# EXERCISE:
Update the lines from the one containing "This screenshot has" through the end, replacing "services folder" with "downloads folder" and changing nothing else. Leave the pictures out of your answer.

# DATA FOR THE TASK:
+++
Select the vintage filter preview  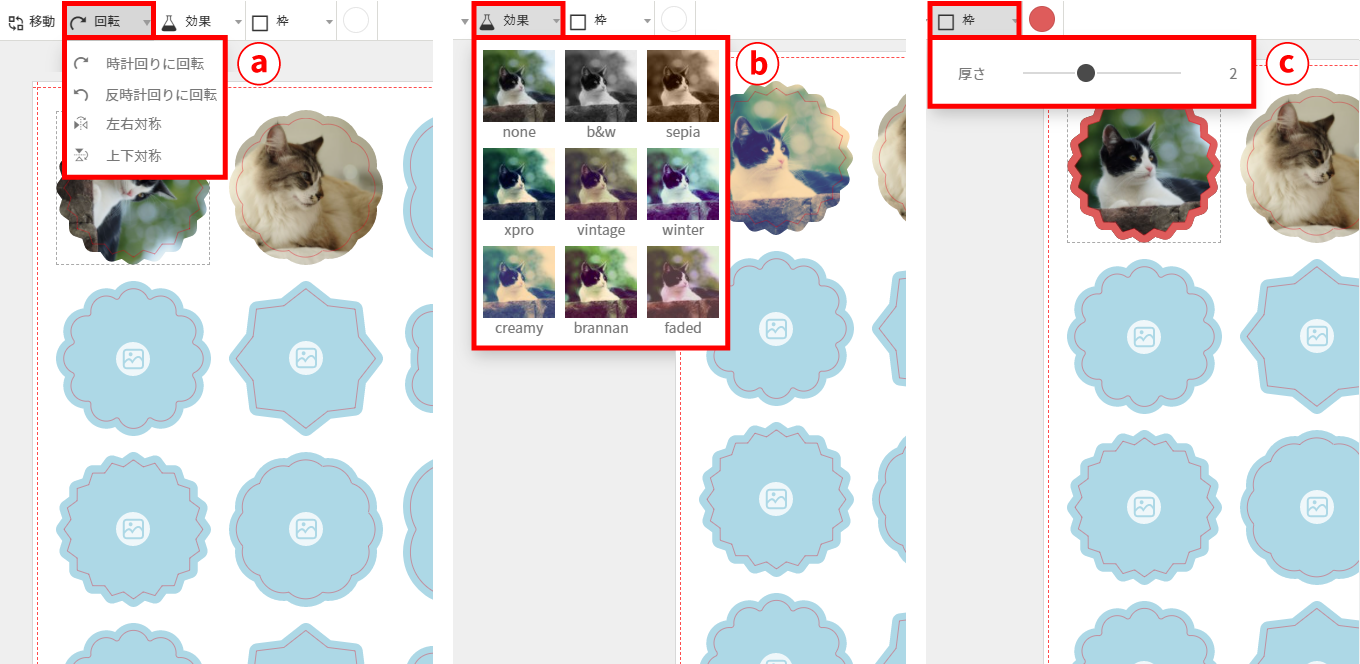[x=601, y=185]
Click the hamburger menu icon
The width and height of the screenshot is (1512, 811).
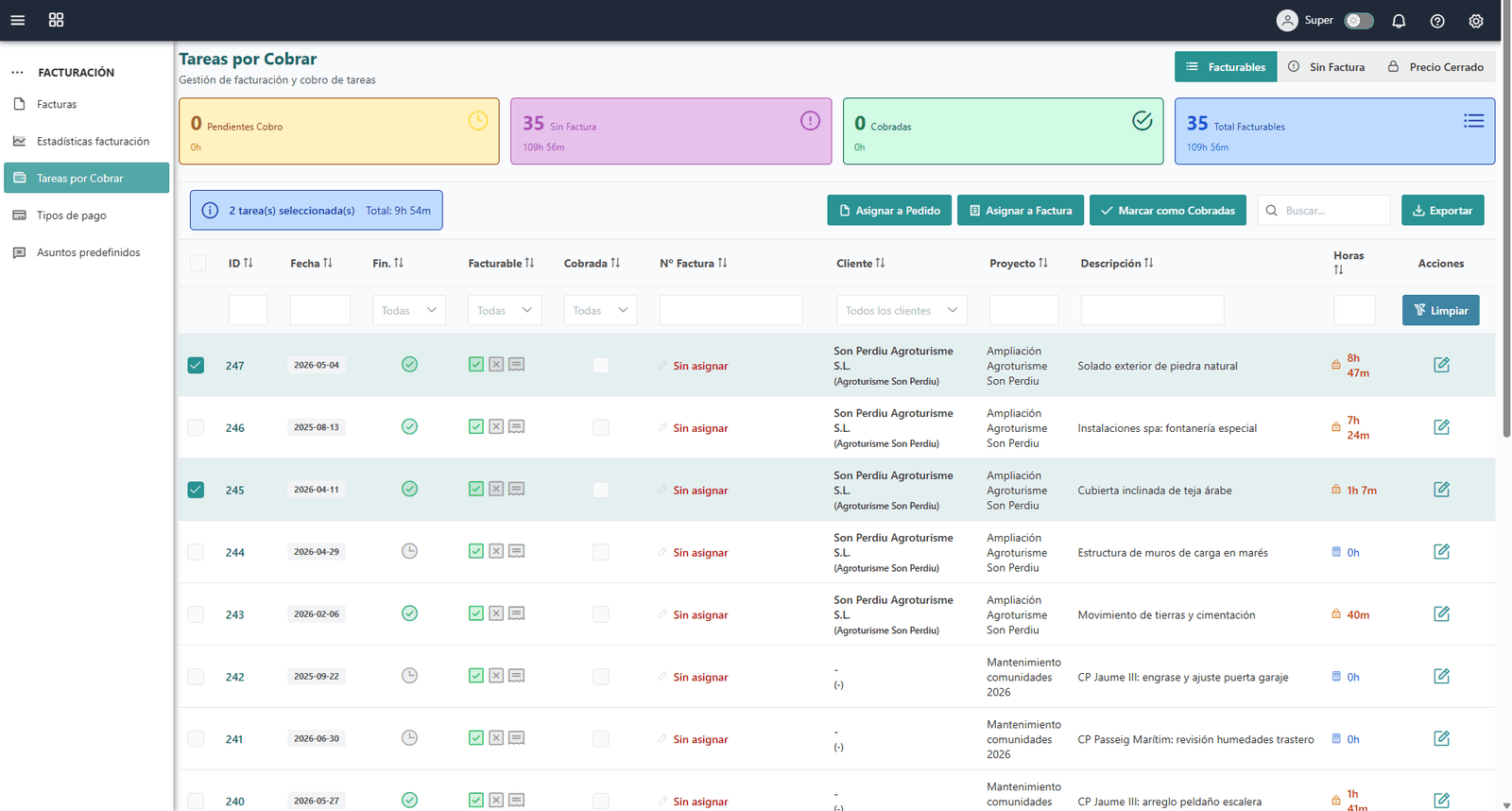click(17, 20)
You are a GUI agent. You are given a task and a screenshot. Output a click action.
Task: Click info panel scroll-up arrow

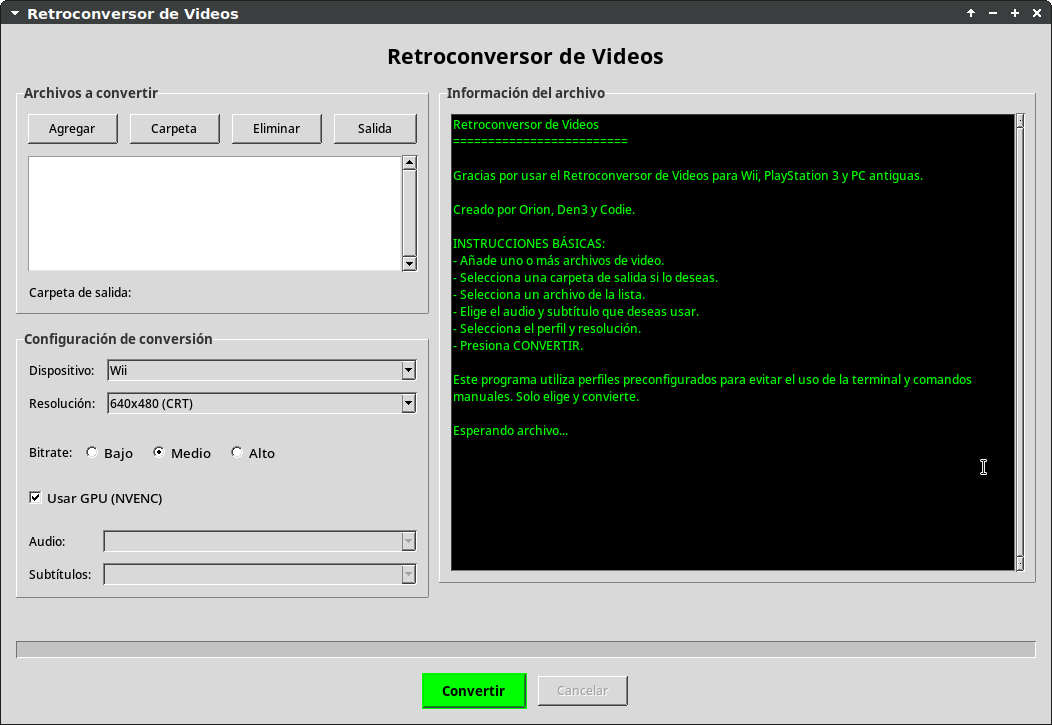tap(1020, 122)
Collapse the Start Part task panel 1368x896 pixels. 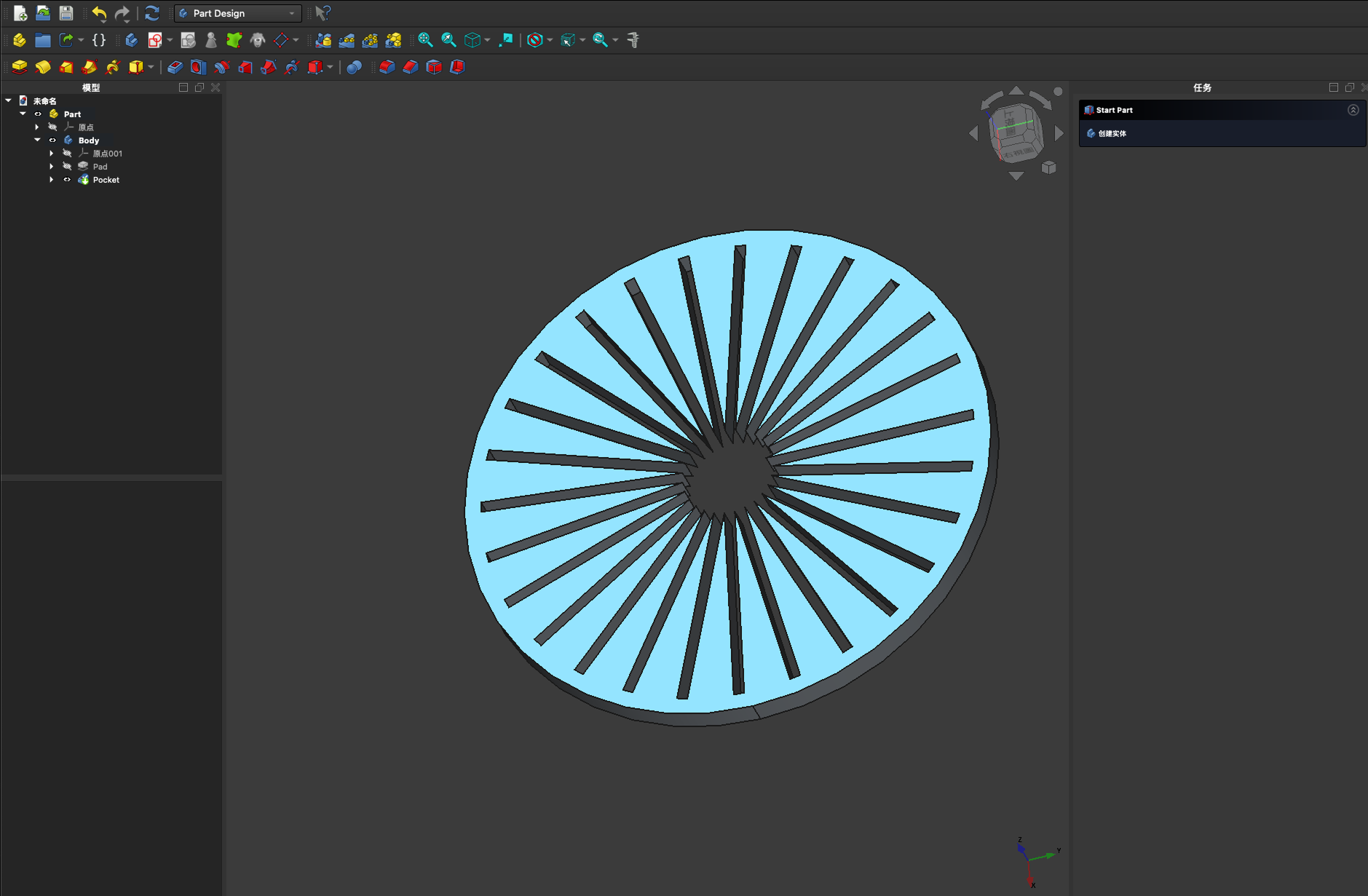click(x=1353, y=110)
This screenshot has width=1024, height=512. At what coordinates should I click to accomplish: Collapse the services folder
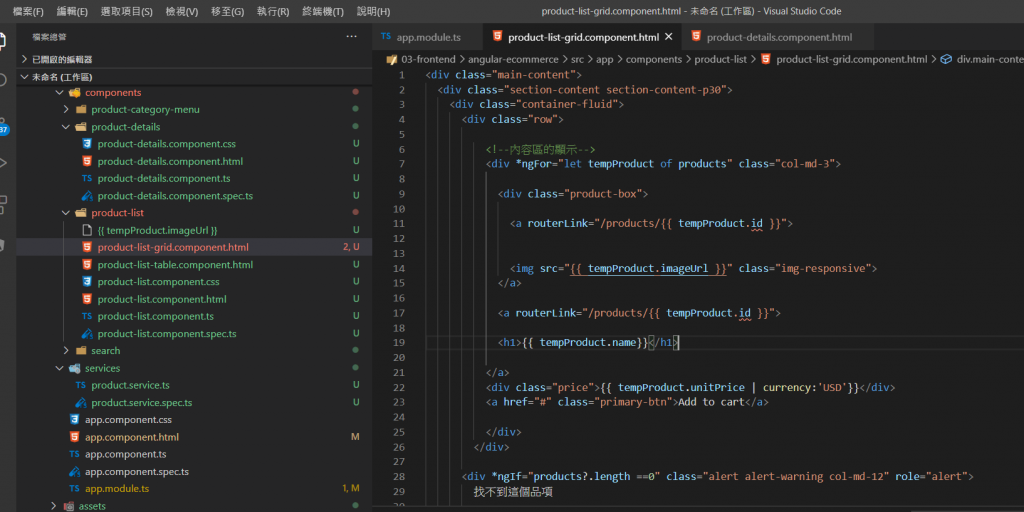(x=102, y=368)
+++
# SOLUTION TO THIS TASK:
This screenshot has width=1024, height=512. At what coordinates should I click to accomplish: Collapse the downloads folder
(x=102, y=368)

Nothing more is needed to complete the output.